EXERCISE AIM:
Once the line containing "You are a GUI" appears, output it and each remaining line of the records below exactly, with no pictures and nothing more.

(Items from a data source)
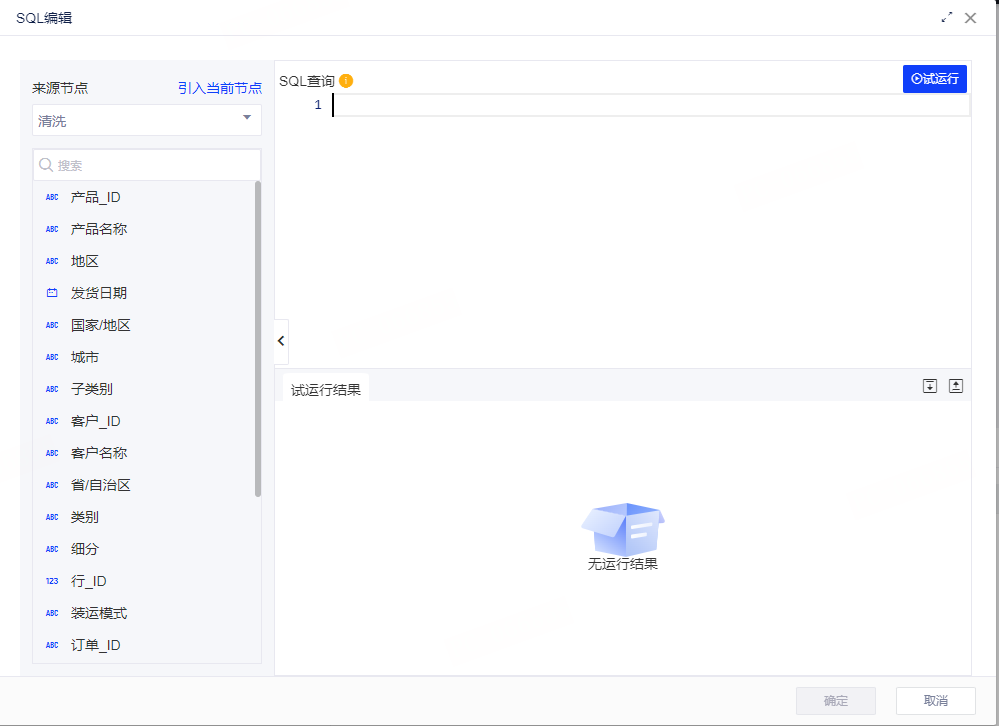Click the field list vertical scrollbar
This screenshot has width=999, height=726.
coord(258,340)
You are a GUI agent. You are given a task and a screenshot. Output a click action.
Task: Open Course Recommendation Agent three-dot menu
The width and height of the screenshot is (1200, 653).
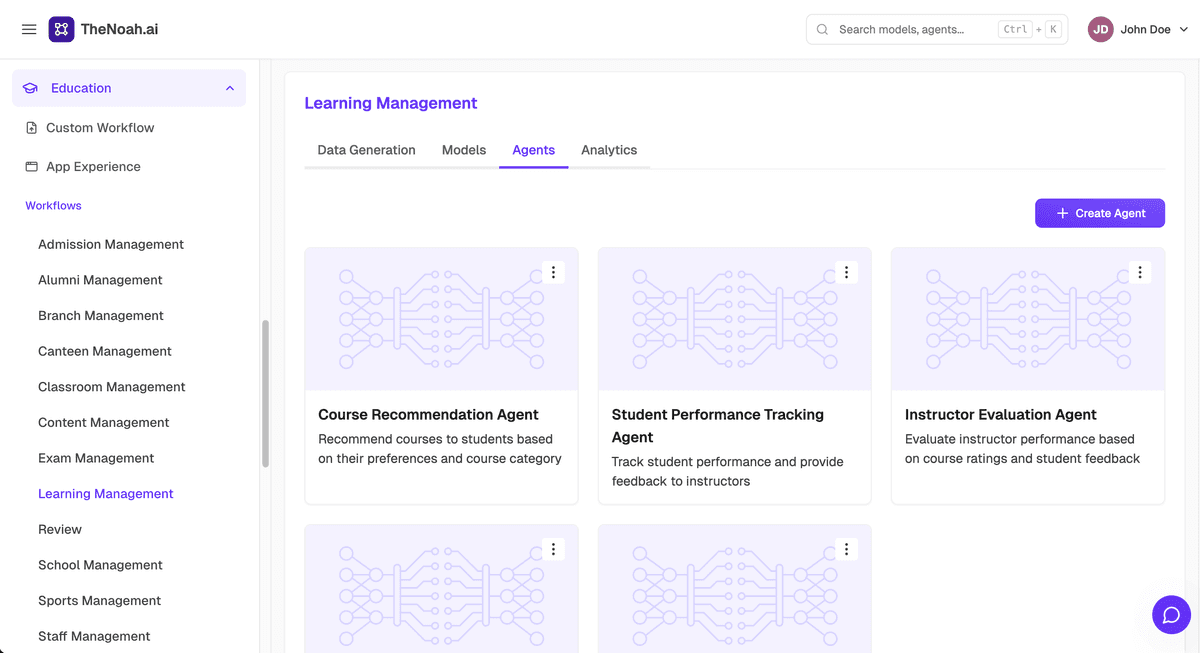coord(553,272)
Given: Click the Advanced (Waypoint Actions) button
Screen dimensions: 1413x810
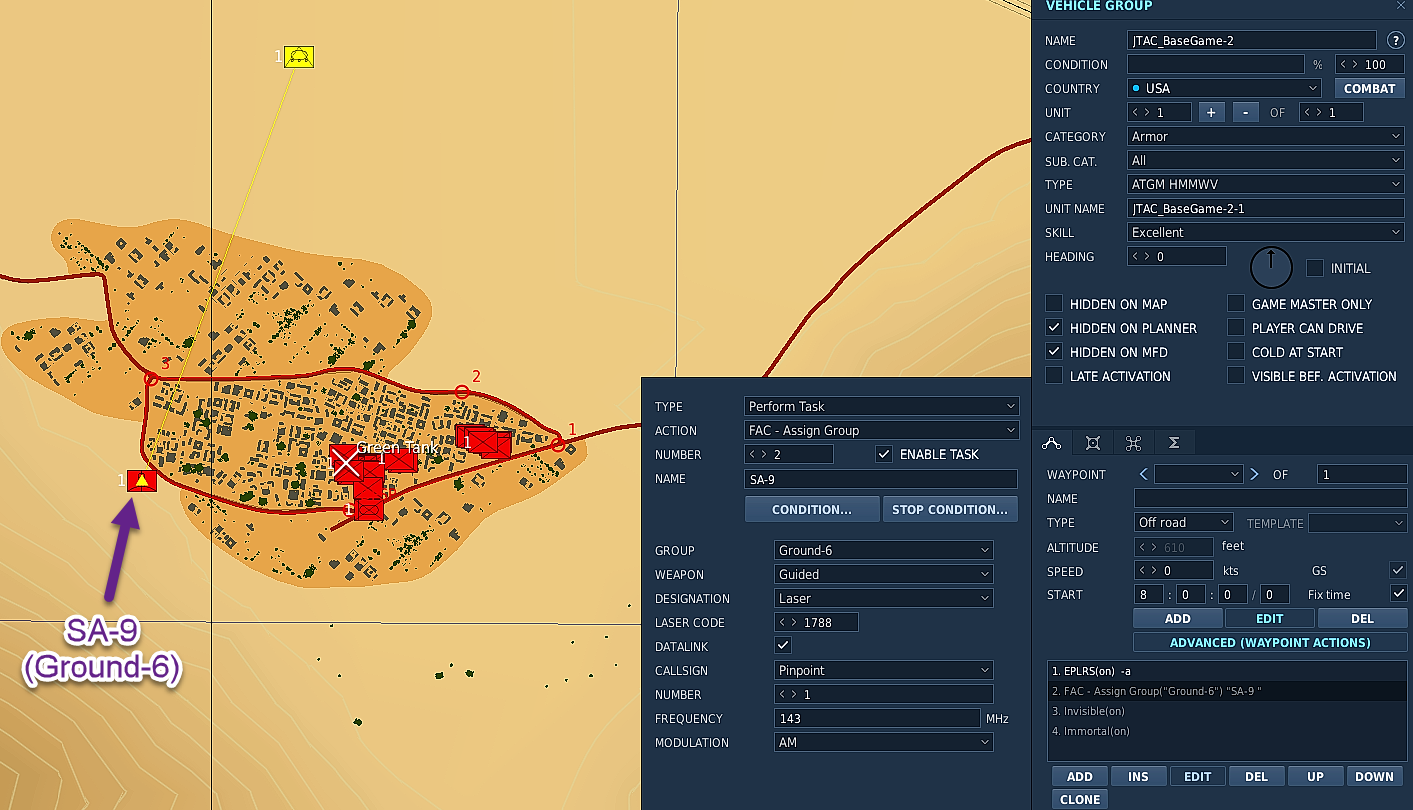Looking at the screenshot, I should tap(1270, 642).
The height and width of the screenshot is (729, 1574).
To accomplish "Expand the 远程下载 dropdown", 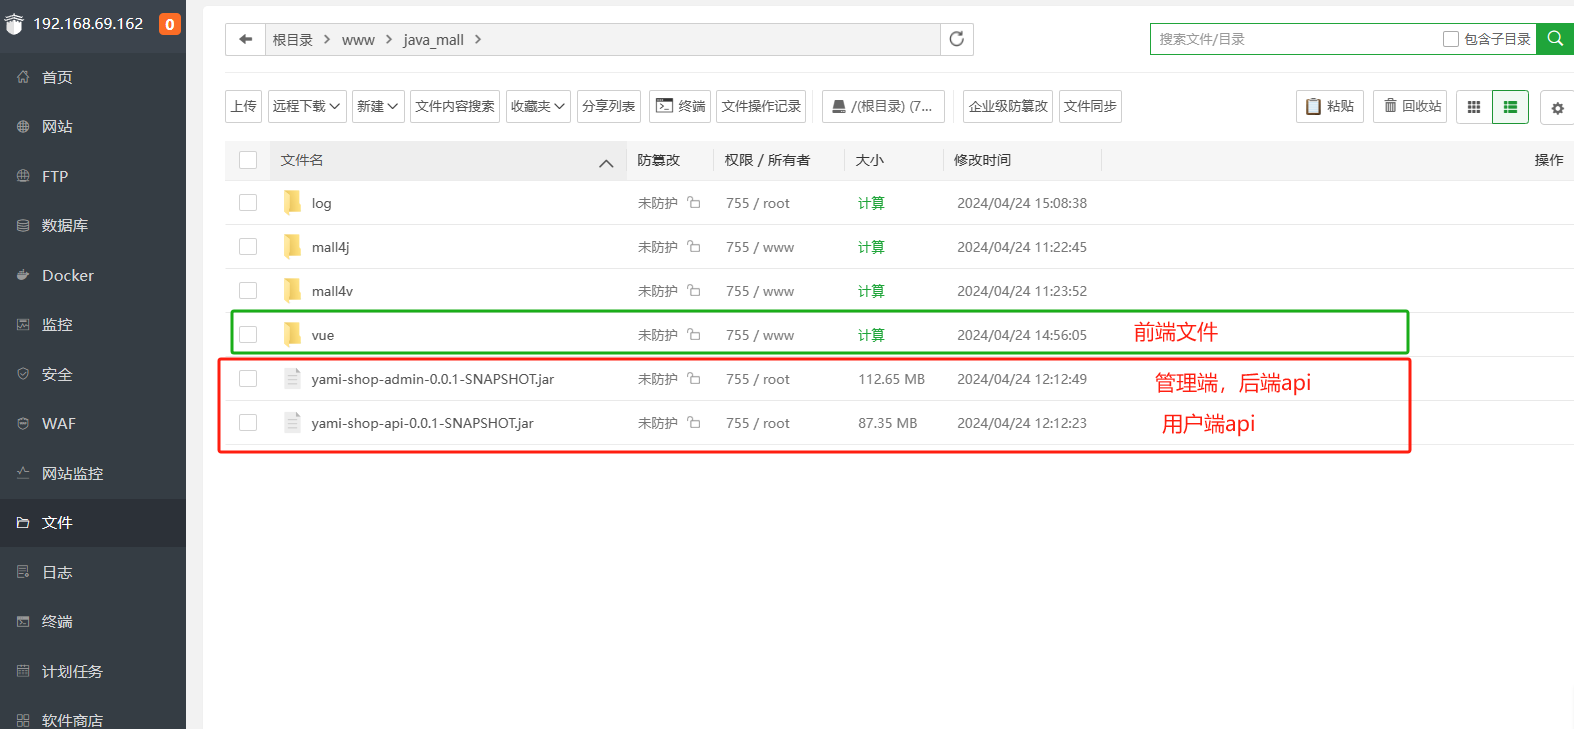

ANSWER SECTION:
You are a GUI agent. You are given a task and a screenshot. Output a click action.
Task: Open Course Recommendation Agent three-dot menu
The width and height of the screenshot is (1200, 653).
coord(553,272)
Given: Click the Advanced (Waypoint Actions) button
Screen dimensions: 1413x810
Looking at the screenshot, I should tap(1270, 642).
The height and width of the screenshot is (729, 1574).
To accomplish "Expand the 远程下载 dropdown", 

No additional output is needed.